On applying ${C_2} \to {C_2} - {C_1}$ and ${C_3} \to {C_3} - {C_1}$ , we get
⇒\[a\alpha \left| {\begin{array}{*{20}{c}}
  1&0&0 \\
  {{r_1}}&{{r_2} - {r_1}}&{1 - {r_1}} \\
  {{r_1}^2}&{{r_2}^2 - {r_1}^2}&{1 - {r_1}^2}
\end{array}} \right| = 0\]
We know that \[{a^2} - {b^2} = (a - b)(a + b)\] , so we have
⇒\[a\alpha \left| {\begin{array}{*{20}{c}}
  1&0&0 \\
  {{r_1}}&{{r_2} - {r_1}}&{1 - {r_1}} \\
  {{r_1}^2}&{({r_2} - {r_1})({r_2} + {r_1})}&{(1 + {r_1})(1 - {r_1})}
\end{array}} \right| = 0\]
On taking \[{r_2} - {r_1}\] common from \[{C_2}\] and taking \[1 - {r_1}\] common from \[{C_3}\], we get
⇒\[a\alpha ({r_2} - {r_1})(1 - {r_1})\left| {\begin{array}{*{20}{c}}
  1&0&0 \\
  {{r_1}}&1&1 \\
  {{r_1}^2}&{{r_2} + {r_1}}&{1 + {r_1}}
\end{array}} \right| = 0\]
On Solving for the determinant by \[{R_1}\], we get
⇒\[a\alpha ({r_2} - {r_1})(1 - {r_1})(1 \times (1 \times (1 + {r_1}) - 1 \times ({r_2} + {r_1}))) = 0\]

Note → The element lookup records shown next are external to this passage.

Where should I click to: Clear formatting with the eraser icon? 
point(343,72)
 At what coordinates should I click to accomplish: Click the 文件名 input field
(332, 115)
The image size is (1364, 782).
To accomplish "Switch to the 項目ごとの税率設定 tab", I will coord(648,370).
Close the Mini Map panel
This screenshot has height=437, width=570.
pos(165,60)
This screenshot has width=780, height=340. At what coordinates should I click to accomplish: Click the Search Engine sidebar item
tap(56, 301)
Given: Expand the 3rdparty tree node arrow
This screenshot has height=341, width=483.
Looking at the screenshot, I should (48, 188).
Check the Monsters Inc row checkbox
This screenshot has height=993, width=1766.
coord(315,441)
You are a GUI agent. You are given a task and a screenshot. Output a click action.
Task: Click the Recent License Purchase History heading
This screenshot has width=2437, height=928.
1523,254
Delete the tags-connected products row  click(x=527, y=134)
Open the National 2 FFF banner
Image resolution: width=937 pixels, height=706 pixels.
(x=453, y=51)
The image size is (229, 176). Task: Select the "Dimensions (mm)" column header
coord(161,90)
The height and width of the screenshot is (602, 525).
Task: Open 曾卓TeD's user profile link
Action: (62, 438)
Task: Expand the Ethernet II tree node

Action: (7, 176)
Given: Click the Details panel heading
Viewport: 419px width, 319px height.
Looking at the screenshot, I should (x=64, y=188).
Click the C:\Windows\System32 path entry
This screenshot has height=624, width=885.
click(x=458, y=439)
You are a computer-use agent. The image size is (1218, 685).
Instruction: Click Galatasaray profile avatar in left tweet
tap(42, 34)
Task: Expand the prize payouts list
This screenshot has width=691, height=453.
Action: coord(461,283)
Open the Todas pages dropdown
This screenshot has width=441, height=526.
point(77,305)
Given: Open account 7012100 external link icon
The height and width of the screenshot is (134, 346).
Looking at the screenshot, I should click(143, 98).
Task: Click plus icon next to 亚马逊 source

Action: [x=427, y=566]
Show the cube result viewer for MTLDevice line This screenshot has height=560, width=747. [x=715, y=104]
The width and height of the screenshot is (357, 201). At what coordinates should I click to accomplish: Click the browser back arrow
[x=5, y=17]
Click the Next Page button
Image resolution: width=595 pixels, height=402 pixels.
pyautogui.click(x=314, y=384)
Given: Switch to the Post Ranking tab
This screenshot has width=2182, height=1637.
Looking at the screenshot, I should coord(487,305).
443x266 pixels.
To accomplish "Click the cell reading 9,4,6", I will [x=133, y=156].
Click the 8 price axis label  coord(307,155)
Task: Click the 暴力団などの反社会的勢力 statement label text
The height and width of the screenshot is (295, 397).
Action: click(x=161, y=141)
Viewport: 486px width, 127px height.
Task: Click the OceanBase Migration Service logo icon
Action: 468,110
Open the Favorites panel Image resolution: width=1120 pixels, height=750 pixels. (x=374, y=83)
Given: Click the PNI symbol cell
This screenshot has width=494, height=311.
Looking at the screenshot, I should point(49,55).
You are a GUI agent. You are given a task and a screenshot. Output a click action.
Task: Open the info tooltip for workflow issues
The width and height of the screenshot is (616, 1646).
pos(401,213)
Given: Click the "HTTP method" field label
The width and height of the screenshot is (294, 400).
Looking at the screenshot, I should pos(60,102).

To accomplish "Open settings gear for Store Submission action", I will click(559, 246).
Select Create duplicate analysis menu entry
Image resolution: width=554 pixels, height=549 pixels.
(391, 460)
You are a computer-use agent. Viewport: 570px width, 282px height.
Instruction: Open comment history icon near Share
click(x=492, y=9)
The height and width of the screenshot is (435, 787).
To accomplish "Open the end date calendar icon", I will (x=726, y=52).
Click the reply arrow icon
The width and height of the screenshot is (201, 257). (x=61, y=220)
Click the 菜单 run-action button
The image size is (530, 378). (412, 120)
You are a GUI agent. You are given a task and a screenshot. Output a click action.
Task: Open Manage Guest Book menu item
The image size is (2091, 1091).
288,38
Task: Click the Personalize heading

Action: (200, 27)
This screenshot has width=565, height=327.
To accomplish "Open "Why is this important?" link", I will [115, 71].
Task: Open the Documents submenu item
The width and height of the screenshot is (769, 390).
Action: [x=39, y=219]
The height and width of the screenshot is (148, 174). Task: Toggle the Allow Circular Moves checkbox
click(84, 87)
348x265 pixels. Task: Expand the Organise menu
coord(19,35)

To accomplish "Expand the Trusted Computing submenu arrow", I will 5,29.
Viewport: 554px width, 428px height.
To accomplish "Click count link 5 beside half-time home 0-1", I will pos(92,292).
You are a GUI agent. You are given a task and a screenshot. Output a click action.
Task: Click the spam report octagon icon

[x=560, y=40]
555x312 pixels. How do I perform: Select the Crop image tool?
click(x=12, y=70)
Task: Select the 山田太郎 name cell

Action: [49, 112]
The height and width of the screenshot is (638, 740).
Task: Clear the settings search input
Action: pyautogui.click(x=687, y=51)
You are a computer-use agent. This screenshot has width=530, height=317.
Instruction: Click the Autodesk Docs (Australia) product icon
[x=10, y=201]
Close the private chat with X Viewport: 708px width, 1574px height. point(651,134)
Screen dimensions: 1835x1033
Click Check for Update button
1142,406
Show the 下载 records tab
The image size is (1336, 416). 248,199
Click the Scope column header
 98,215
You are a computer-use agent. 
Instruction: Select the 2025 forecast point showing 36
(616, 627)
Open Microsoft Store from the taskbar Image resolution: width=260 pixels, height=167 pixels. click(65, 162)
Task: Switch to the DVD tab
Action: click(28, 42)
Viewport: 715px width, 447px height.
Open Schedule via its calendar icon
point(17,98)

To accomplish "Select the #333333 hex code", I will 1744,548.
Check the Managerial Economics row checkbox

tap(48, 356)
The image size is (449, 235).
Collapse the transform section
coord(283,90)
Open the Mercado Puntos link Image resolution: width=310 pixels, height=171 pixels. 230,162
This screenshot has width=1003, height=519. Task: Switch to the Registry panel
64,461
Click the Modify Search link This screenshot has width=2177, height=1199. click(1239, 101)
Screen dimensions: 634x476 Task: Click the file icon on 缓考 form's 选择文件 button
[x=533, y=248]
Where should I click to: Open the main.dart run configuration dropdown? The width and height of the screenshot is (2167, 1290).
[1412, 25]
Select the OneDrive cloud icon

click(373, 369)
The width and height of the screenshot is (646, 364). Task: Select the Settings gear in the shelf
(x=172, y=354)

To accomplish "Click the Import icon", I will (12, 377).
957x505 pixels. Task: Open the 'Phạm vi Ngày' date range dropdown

On Solving for the brackets in LHS, we get
⇒\[a\alpha ({r_2} - {r_1})(1 - {r_1})(1 + {r_1} - {r_2} - {r_1}) = 0\]
On Canceling out equal and opposite terms in LHS, we get
⇒\[a\alpha ({r_2} - {r_1})(1 - {r_1})(1 - {r_2}) = 0\]
Hence, if the solution needs to be 0, either \[({r_2} - {r_1}) = 0\] or \[(1 - {r_1}) = 0\] or \[(1 - {r_2}) = 0\]
Hence, either
⇒\[{r_2} = {r_1}\]
Or
⇒\[{r_1} = 1\]
Or
⇒\[{r_2} = 1\]

Note:
While solving determinant, we should always try to use the transformations in such a way that common terms can be taken out of it. This makes solving the determinants very easy and may also result in having two columns or rows the same, Hence resulting in 0.